(Dataset items)
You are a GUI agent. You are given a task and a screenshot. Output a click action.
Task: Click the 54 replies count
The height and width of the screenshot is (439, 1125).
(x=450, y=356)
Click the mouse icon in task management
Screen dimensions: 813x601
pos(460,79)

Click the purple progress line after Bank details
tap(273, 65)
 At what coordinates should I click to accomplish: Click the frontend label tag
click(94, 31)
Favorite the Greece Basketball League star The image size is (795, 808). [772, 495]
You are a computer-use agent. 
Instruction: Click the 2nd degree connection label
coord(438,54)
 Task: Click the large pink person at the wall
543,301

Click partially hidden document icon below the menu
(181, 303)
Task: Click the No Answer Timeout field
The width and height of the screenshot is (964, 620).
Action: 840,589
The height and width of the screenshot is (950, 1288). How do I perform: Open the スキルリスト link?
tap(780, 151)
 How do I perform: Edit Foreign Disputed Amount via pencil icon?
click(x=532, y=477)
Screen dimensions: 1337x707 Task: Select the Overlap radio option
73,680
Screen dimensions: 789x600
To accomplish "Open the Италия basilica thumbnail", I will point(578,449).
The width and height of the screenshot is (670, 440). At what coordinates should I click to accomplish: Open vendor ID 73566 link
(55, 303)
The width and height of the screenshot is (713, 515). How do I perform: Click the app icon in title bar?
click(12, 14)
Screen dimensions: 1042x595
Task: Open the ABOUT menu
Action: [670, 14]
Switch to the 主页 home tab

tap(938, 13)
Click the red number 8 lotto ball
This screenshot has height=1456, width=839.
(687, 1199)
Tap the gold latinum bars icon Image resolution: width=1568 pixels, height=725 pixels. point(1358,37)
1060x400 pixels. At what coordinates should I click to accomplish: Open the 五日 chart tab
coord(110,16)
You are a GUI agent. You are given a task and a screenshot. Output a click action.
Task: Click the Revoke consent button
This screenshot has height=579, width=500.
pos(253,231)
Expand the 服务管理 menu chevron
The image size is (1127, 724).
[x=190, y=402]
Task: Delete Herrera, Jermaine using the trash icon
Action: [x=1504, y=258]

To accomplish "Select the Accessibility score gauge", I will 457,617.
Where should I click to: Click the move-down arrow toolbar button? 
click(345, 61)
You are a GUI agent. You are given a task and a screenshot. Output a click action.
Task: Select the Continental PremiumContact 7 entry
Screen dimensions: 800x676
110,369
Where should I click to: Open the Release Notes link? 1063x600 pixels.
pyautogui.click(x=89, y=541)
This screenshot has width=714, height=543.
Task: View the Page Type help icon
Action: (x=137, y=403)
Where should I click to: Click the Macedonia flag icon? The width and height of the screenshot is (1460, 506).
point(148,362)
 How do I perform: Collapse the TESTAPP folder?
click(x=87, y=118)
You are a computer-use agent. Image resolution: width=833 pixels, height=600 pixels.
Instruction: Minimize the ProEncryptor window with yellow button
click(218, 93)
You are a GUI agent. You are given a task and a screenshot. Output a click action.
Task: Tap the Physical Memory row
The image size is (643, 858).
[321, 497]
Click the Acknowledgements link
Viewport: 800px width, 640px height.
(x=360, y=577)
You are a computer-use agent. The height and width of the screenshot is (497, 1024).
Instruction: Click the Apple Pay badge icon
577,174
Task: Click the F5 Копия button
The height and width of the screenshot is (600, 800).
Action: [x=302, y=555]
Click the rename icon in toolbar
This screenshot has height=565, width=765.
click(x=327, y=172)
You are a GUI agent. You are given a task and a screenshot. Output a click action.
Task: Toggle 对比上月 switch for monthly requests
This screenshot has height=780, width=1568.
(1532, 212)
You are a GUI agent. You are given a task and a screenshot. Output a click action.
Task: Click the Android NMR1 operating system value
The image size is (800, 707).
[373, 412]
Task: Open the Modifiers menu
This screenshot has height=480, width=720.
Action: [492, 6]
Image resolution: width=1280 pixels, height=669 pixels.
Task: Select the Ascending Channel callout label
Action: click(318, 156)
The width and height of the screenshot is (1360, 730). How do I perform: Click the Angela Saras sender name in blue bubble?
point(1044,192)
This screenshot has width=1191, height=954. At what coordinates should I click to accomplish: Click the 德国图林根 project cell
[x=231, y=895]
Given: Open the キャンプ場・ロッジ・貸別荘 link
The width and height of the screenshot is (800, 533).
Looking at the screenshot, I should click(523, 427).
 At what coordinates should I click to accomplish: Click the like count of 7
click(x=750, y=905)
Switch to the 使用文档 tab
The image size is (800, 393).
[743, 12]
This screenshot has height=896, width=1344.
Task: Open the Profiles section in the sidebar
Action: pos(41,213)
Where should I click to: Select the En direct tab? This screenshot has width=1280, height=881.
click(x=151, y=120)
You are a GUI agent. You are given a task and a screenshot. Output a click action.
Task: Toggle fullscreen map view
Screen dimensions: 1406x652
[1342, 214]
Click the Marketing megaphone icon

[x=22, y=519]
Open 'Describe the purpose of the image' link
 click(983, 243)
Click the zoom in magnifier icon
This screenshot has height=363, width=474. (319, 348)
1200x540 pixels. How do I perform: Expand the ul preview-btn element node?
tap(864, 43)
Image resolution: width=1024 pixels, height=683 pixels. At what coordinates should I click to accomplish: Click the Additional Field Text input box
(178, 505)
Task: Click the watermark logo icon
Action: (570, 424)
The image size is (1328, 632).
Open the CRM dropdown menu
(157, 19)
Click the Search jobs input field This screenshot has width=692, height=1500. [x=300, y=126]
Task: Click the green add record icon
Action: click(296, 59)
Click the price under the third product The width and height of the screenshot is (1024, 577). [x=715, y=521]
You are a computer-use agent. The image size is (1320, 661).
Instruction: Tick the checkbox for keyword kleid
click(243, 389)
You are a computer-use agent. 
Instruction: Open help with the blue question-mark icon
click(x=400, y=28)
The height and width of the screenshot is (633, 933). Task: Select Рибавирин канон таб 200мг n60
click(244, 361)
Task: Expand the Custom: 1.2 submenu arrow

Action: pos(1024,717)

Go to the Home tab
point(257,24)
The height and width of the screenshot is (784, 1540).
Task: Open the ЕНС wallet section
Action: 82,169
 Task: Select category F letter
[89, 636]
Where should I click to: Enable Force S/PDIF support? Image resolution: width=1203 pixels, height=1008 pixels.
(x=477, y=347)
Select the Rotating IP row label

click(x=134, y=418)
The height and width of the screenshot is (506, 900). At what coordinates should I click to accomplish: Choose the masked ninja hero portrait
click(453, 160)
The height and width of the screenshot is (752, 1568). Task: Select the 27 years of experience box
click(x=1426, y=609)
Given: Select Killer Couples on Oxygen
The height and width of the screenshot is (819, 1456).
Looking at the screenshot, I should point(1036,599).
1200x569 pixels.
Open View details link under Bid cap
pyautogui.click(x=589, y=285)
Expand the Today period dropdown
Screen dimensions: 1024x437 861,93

* **The task**
Copy all the lines above that hold the string "computer".

* **The answer**
You are a computer-use agent. 
You are a computer-use agent. Image resolution: width=833 pixels, height=600 pixels.
You are a computer-use agent. The height and width of the screenshot is (497, 1024).
You are a computer-use agent. The image size is (1320, 661).
You are a computer-use agent. 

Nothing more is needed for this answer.